『デジタルとリアルが融合』した旅行会社の新モデルとは?-JATA経営フォーラム
キーワードは「OMO戦略」
4つの会社分類ごとにモデル会社を設定
製販一体型旅行モデル:高付加価値な小ロット・多品種型商品の販売を
(議論参加社:クラブツーリズム、ANAX、ジャルパック、阪急交通社、読売旅行)
メディアやウェブでの集客・販売に強みがある「製販一体型旅行モデル」については、読売旅行の塚原秀尚氏がプレゼンテーションを実施。仮想旅行会社として「Q・O・Lトラベルデザインカンパニー」を設定した。最終的に旅を通じて顧客のQOL(quality of life)をデザインしたいという思いから名付けたという。

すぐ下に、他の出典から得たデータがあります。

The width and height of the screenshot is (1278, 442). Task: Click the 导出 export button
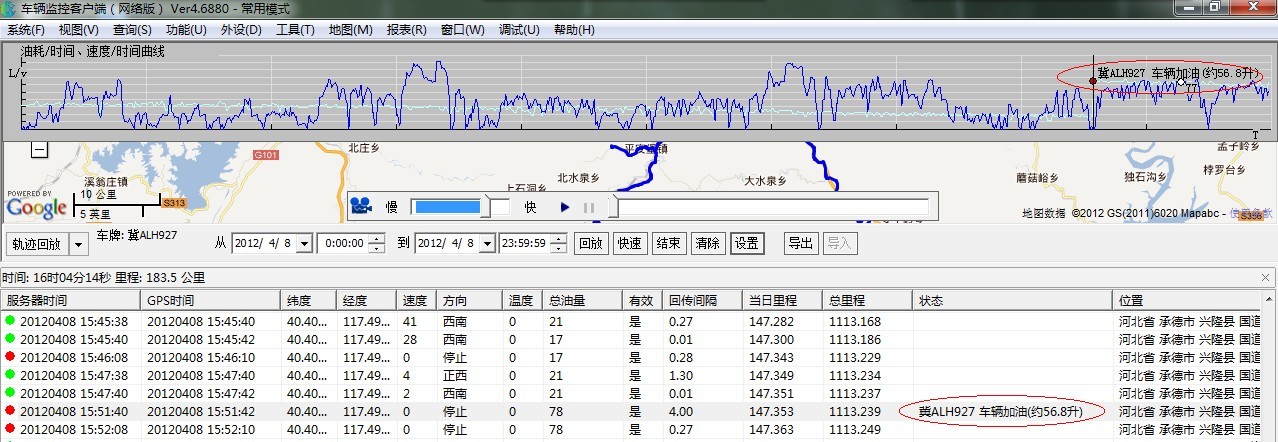click(x=801, y=243)
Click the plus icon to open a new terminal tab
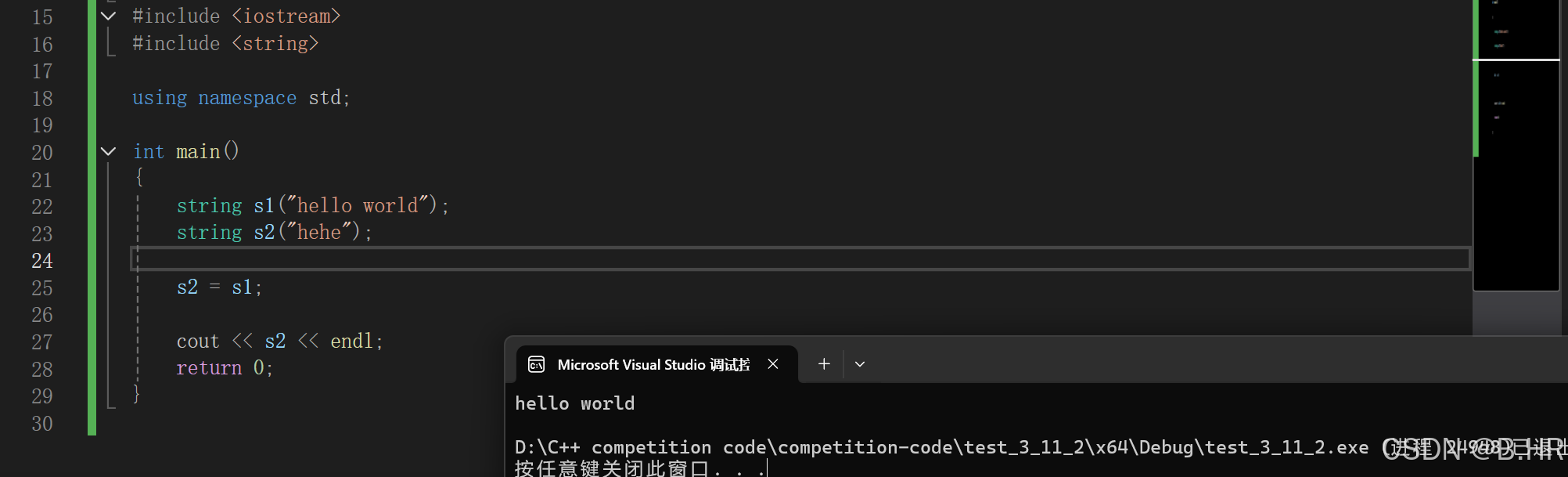The image size is (1568, 477). (823, 363)
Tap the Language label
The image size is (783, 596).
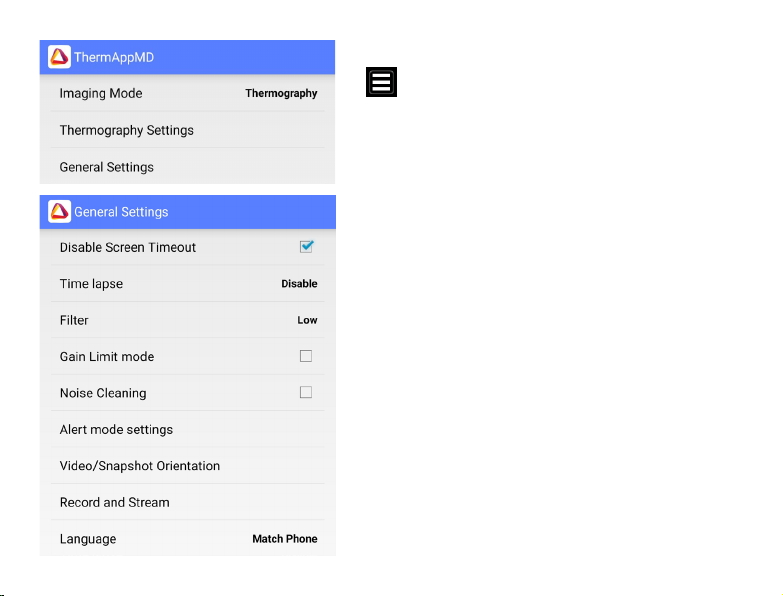point(88,539)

同社のターゲットはデジタルに抵抗がないZ世代からシニア層。塚原氏はターゲットの消費動向について「24時間365日いつでもどこでも手元で購買活動する」と説明し、ストレスフリーな購買システムの提供により顧客の離脱を防ぐ必要性を語った。さらに、付与されるポイントの汎用性や特典・割引なども選ばれる旅行会社になるために必要な点だとした。

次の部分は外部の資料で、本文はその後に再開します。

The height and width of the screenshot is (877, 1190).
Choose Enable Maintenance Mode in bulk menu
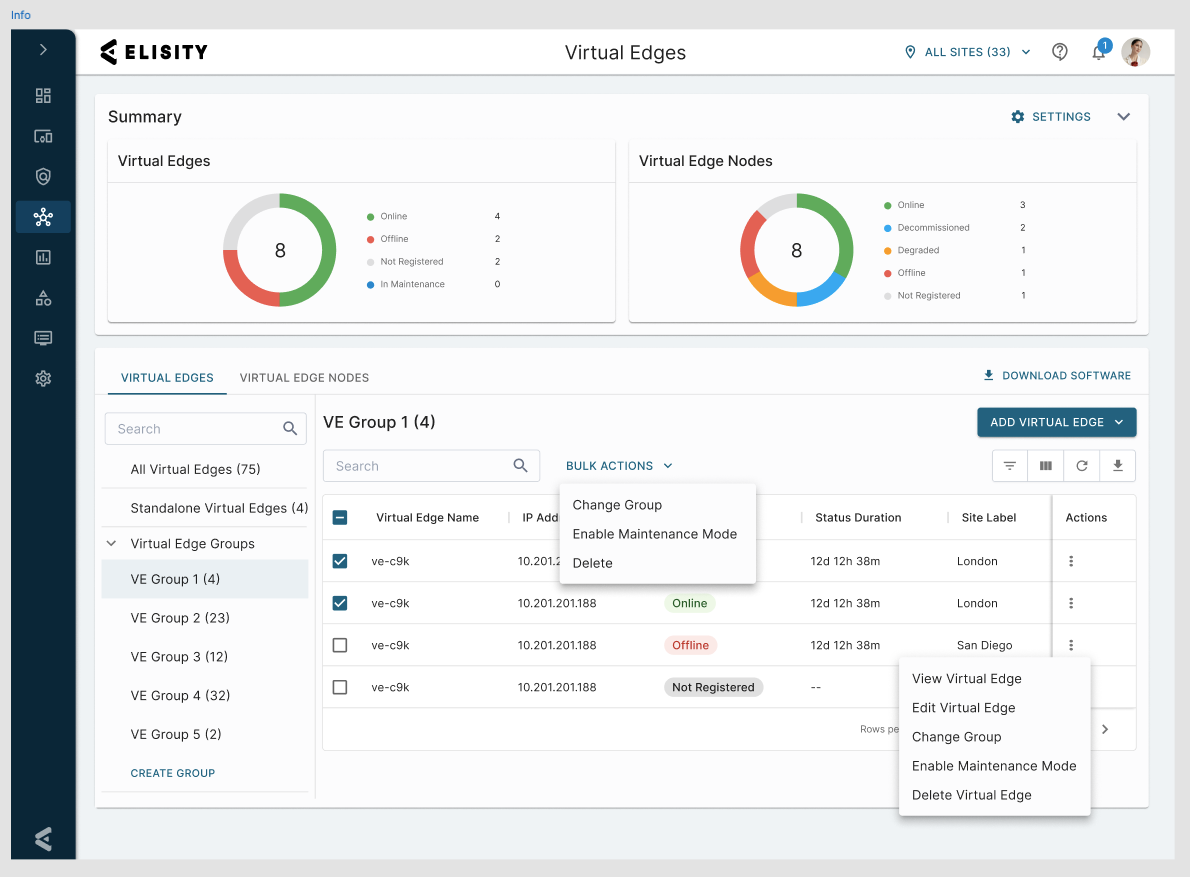[655, 534]
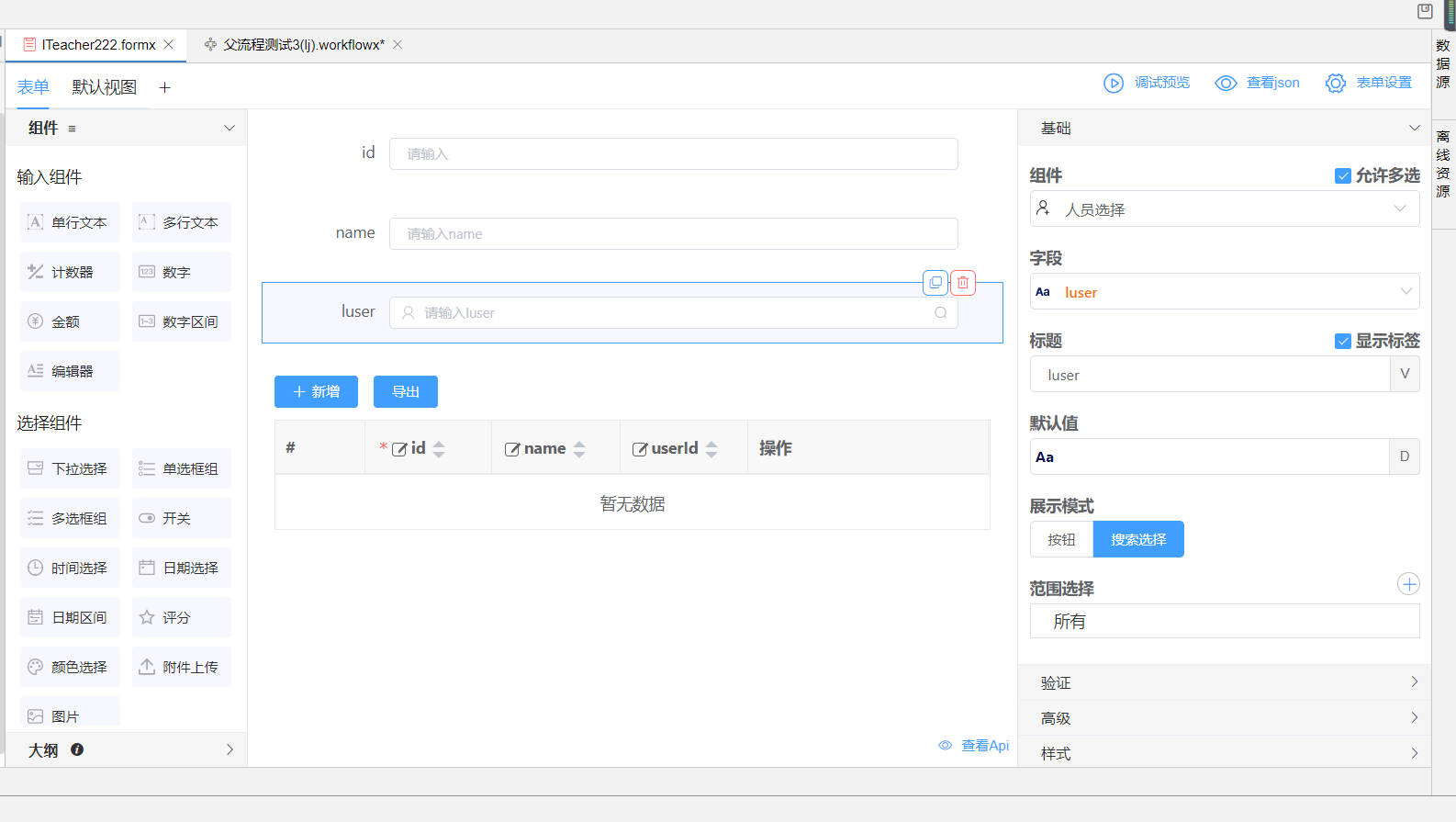
Task: Toggle the 显示标签 checkbox
Action: click(1342, 342)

提供する旅行商品は「高付加価値な小ロット多品種型商品」と説明。ターゲットが旅行に求めるものは趣味・嗜好、SIT、SDGsなどさまざまであることから、「多様なニーズに応えるためのピンポイントマッチングなコンテンツ・潜在需要のプロダクト化が、従来の旅行商品からの転換点になる」と語った。さらに、サプライヤーや自治体と協業した企画性の高い商品、ビッグデータやAIを活用した潜在的なシーズを考慮した商品、自社独自のタビナカコンテンツなども提供する考えだ。

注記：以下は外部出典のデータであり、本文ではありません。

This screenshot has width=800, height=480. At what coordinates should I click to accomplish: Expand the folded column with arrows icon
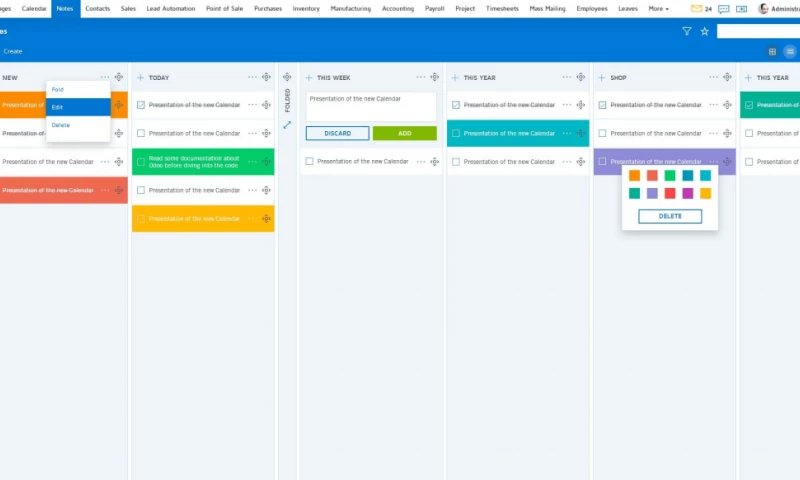click(287, 125)

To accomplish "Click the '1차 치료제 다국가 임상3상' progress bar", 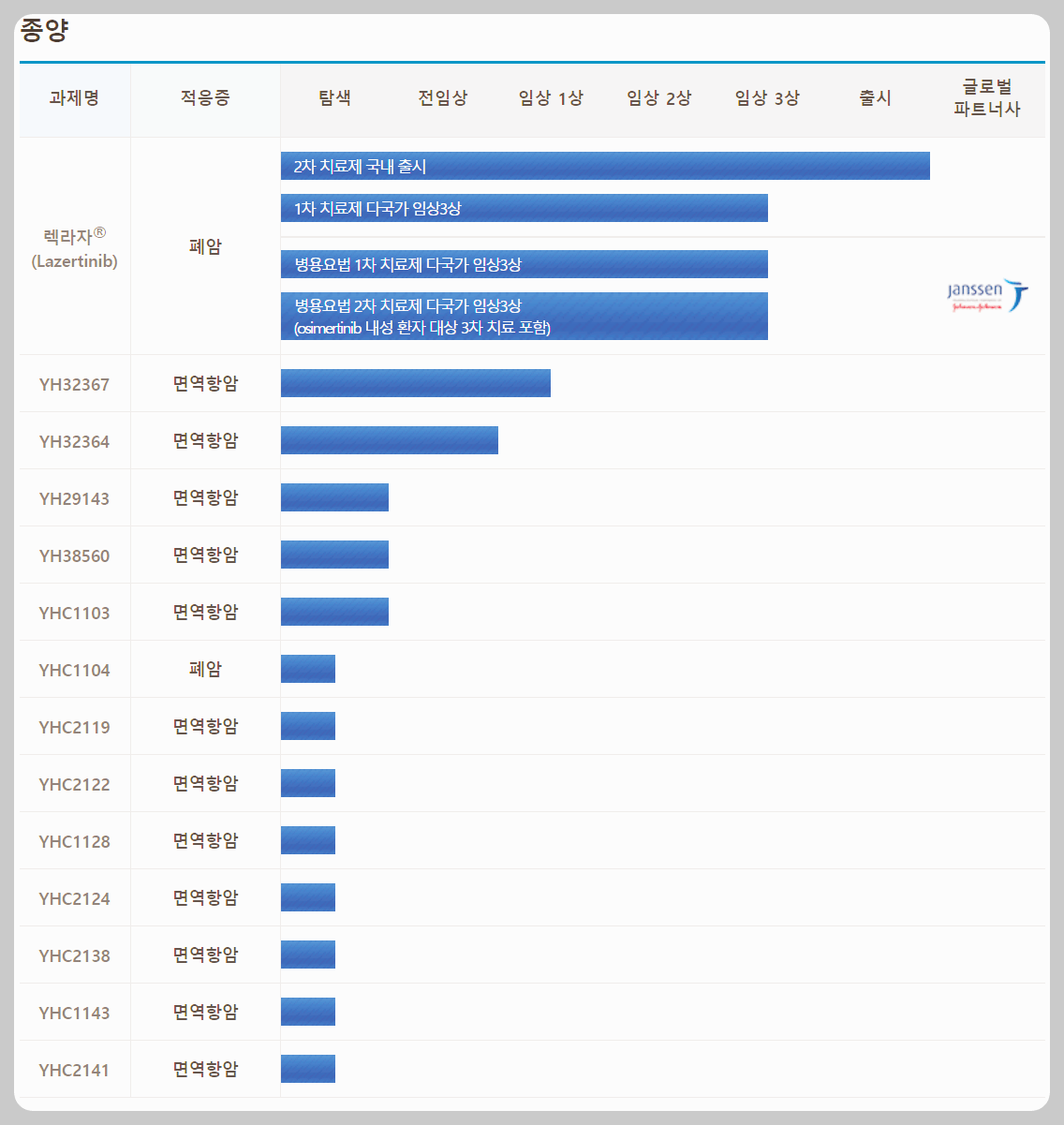I will [x=524, y=208].
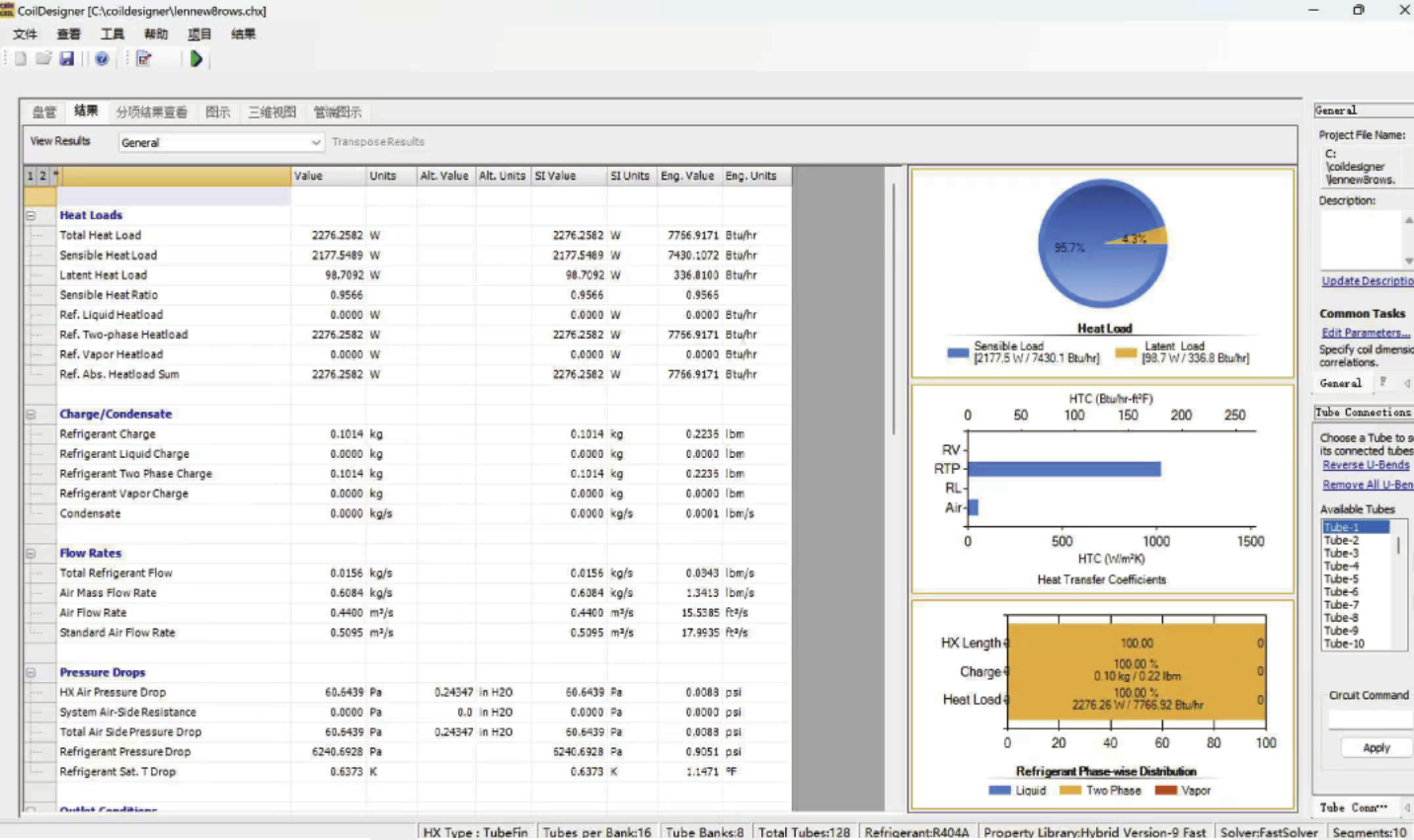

また、同氏は顧客接点について、自社サイト・アプリに加え、SNSや旅行中の体験などが共有できるコミュニティプラットフォームの展開を提案した。同氏は「体験や映える画像などが広く共有でき、旅自慢、承認欲求を満たすことも重要。そのデータが集積されることで市場全体でパーソナルのトレンドが集まり、需要のプロダクト化、デザイン化にもつながるのでは」と話した。このほか、将来的にはメタバースを活用した仮想空間内でのアバター接客についても視野に入れるという。